Published: December 20th, 2024
Highlights
- Federal tax policy plays a critical role in promoting and responding to the financial security of families, which has cascading effects on the mental and physical health of families and children. Yet tax reforms over the past 40 years have provided disproportionate tax relief and support to high-income families relative to low-income families, which has furthered income inequality and reduced intergenerational mobility.
- The 1-year expansions of the Child Tax Credit and the Child and Dependent Care Tax Credit provide blueprints for tax reforms that promote family functioning and well-being by providing general income support to families across the income spectrum and reducing child care costs.

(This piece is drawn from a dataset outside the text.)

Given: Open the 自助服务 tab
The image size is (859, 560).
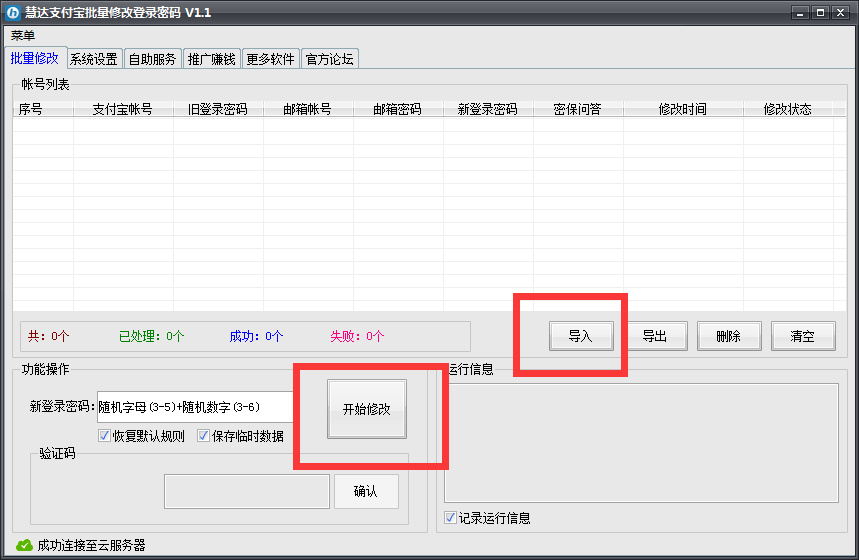Looking at the screenshot, I should [x=153, y=59].
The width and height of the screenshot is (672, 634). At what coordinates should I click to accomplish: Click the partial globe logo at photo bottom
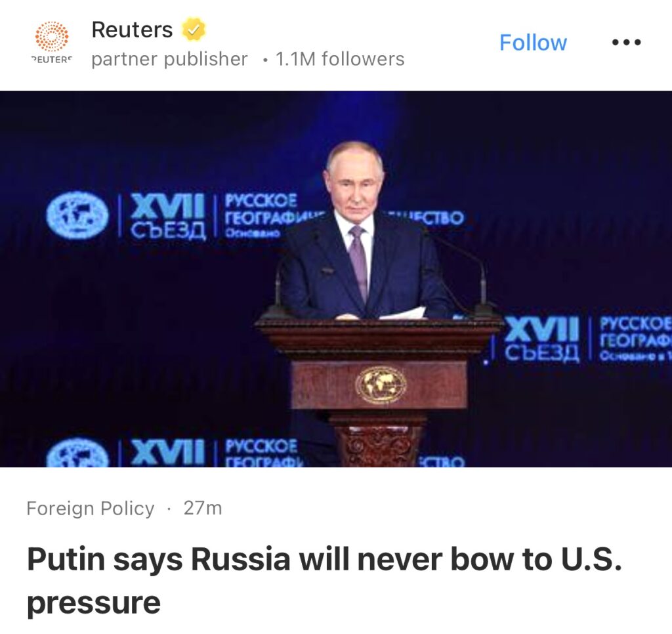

- Reducing tax expenditures that disproportionately benefit wealthy families and expanding tax credits and deductions that center on family functioning, caregiving, and labor force participation may help level the economic playing field so all families benefit from tax policies.
Abstract
Federal tax policies can play a crucial role in promoting families’ health, education, and social mobility outcomes. Although some tax policies (e.g., Earned Income Tax Credit, Child Tax Credit) have provided critical income support for families with children, other tax reforms over the past 40 years have disproportionately benefited wealthy families, further widening income and wealth inequality in the United States. Reforming tax policies to support the flourishing of families across the income spectrum, ensure tax fairness, fund expanded child and family tax benefits, and reduce ethno-racial income and wealth inequality, which holds promise for advancing family well-being.
Introduction
Over the past 40 years, families in the United States have experienced widening income inequality and increasing financial hardship. Income inequality in the United States is the highest of all industrialized democracies, and the wealth gap between America’s richest and poorest families more than doubled from 1989 to 2016.1 Despite the idea that one can achieve “the American dream” of social and economic mobility through hard work, extensive research finds that Americans experience less mobility within and across generations than their peers in economically similar nations.2 Moreover, U.S. childhood poverty has remained high, with an average poverty rate of nearly 20% over the past two decades. Yet in 2021, childhood poverty dropped by 46%, largely due to significant increases in the value of and expanded eligibility for tax credits like the Child Tax Credit, the Child and Dependent Care Credit, and COVID-19-era stimulus payments. With the expiration of those tax credits in 2022, childhood poverty once again increased nationwide,3 revealing the important role of tax policy in mitigating poverty and the income and wealth inequality experienced by children and their families.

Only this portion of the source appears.